Why the sky is blue

In principle, only small children ask such a question, while adults simply perceive everything as it is. But what is the answer to the child? Not everyone knows why the sky is blue and the grass is green))) So let's try to figure it out, at least with one natural phenomenon?

Indeed, why is the sky blue, if this is the same air that we see around us and that we breathe. Is it colorless and the sky is blue?

And what happened, it turns out that the answer to this question is very difficult - many great scientists searched, experimented and racked their brains in search of an explanation and understanding of the celestial phenomenon.

But at the same time, just over 100 years (1899) ago, the English scientist - physicist Lord D. Rayleigh offered the best explanation for this phenomenon.
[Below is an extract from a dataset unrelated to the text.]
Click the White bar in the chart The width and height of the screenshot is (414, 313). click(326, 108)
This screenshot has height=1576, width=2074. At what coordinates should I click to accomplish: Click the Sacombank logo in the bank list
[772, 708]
To do this, first, it is necessary to determine the next moment, the sun radiates and sends pure white light to the earth. Which suggests that the color of the sky should be white, like light. What happens to the light on its way to Earth, that it becomes different, and we see the blue sky. So, white light is a bundle of colored rays, that is, it consists of 7 colors: red, orange, yellow, green, cyan, blue and violet. And by connecting them together we get white light. How is it that light decays and why do we only see blue?
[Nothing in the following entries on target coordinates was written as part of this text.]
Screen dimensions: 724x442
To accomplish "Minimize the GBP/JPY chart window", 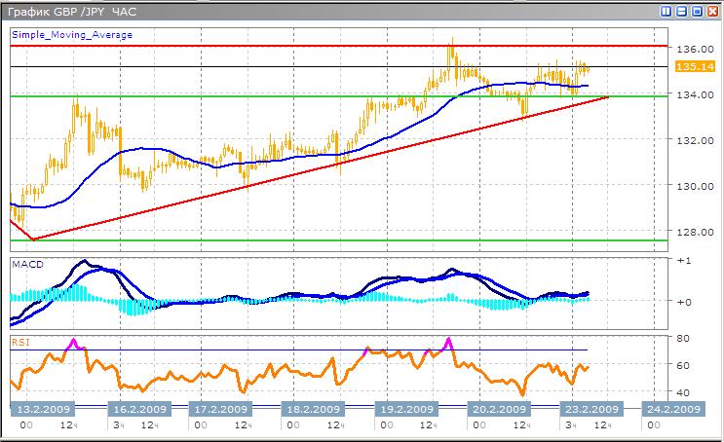I will (x=682, y=11).
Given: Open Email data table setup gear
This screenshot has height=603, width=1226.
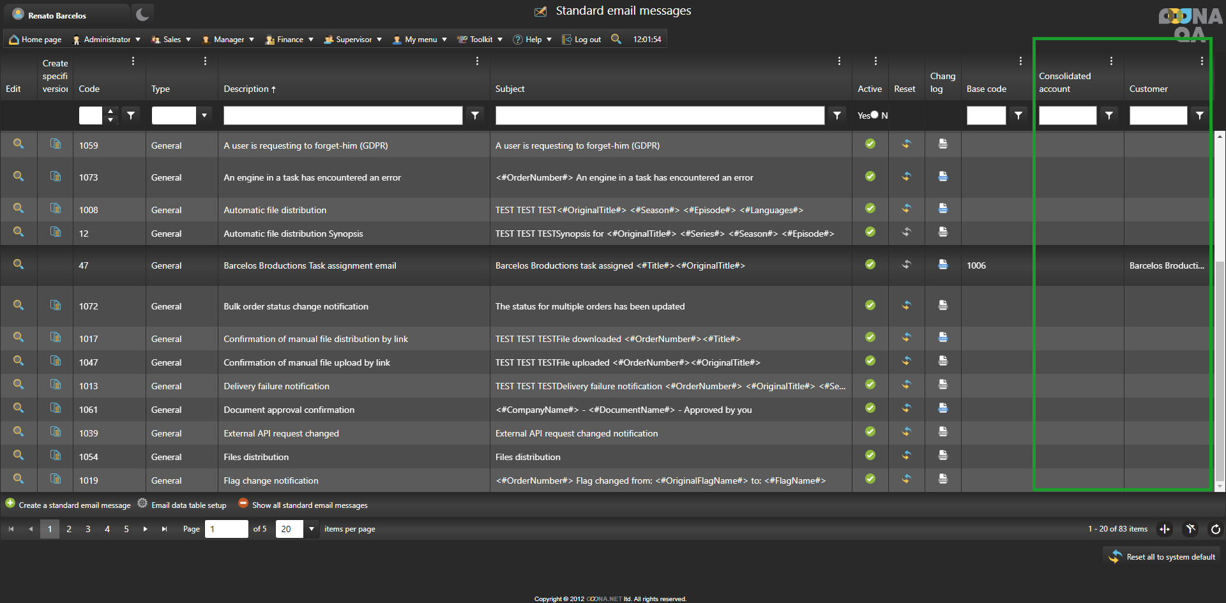Looking at the screenshot, I should point(142,503).
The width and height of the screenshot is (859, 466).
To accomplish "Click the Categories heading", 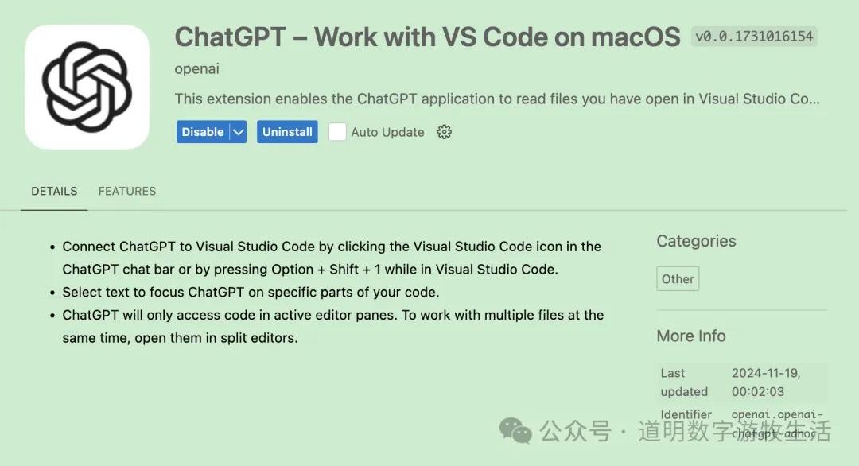I will (696, 241).
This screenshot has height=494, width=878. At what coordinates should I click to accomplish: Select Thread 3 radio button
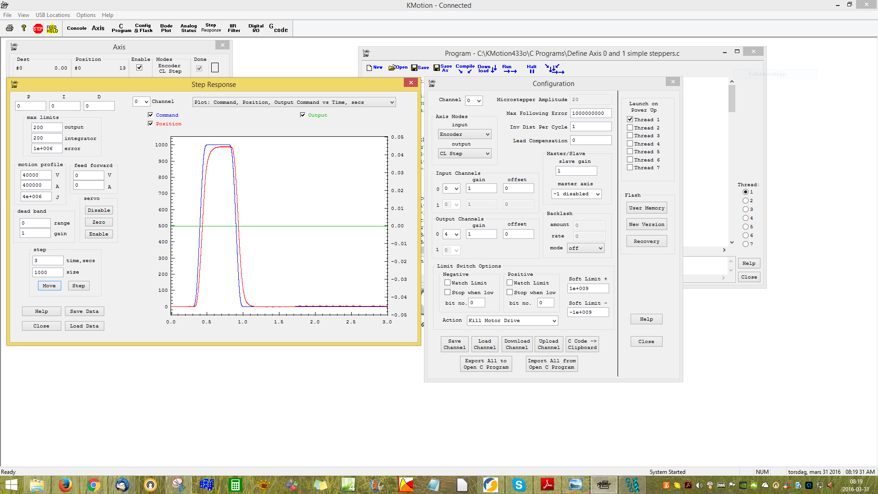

The first assumption was that the air that surrounds the Earth is a mixture of gases: oxygen, nitrogen, argon, etc. Ice crystals and water vapor are also present in the earth's atmosphere, and dust and other small particles are suspended in the air. And in the upper layers of the earth's atmosphere there is a layer of ozone. Therefore, some scientists believed that water and ozone molecules absorb red rays and transmit blue rays. But according to calculations, it turned out that the earth's atmosphere simply does not have enough water and ozone to give the sky a blue color.

The Englishman John Tyndall suggested in 1869 that dust and other particles scatter light. That is, since blue light (ray) is scattered to the least extent, and passing through layers of various particles, it reaches the Earth and creates a blue sky phenomenon. In his laboratory, a scientist conducted an experiment, he created a model of smog and illuminated it with a very bright white light, the smog turned blue. Therefore, John Tyndall suggested that if the air of our Earth were clean, then we would have a bright white sky, since nothing would scatter white light.
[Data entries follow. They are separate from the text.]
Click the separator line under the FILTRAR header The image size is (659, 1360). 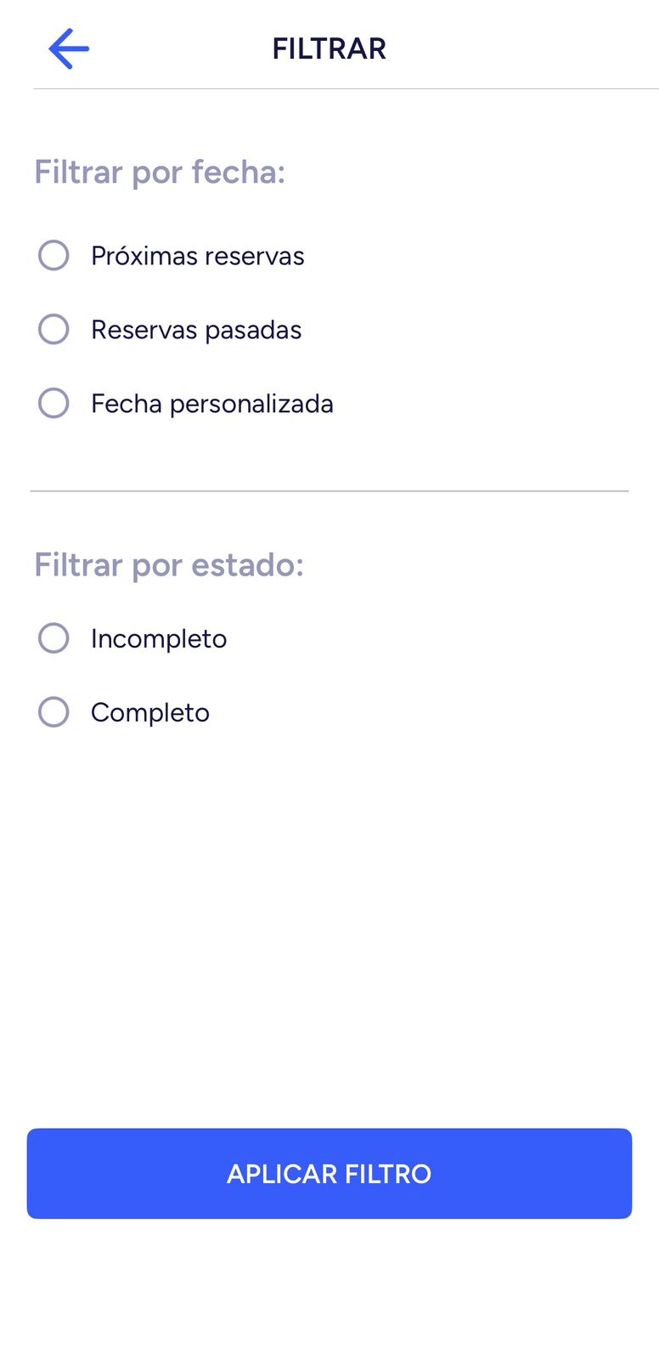click(x=345, y=88)
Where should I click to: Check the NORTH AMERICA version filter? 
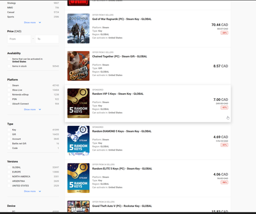(x=9, y=177)
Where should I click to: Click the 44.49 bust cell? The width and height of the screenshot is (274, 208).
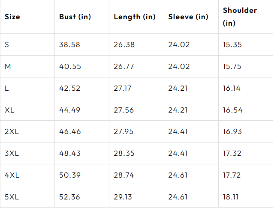(x=69, y=110)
And, Lord Rayleigh also thought so, though not for long. In 1899, D. Rayleigh published his explanation: that it is air, and not smoke, smog or dust, that colors the sky blue.

It turns out that part of the sun's white rays passes between gas molecules without coming into contact with them, and without the slightest changes reach the surface of our Earth. The other part, while the greater part, is absorbed by gas molecules. When photons come into contact, the molecules are charged with energy and excited, and then they emit energy in the form of the same photons. These secondary photons can be of any color, since they have different wavelengths - from red to violet. They scatter in all directions: towards the Sun, and to the sides, and towards the Earth.

Lord - scientist D. Rayleigh suggested that the color of the emitted ray depends on the predominance of quanta of one color or another in the ray. When a gas molecule collides with photons of the sun's rays, there are eight blue quanta for one secondary red quantum.

Conclusion: Intense blue light literally pours on us from all sides from the billions of gas molecules in the atmosphere. This light is mixed with photons of other colors, so it does not have a pure blue tone, that is, the light beam passes through the "filters" of the earth's atmosphere and creates a blue sky.

This is how you can simply answer the child's question: the sky is blue because the white light of the sun has different colors, and only blue breaks through the earth's atmosphere.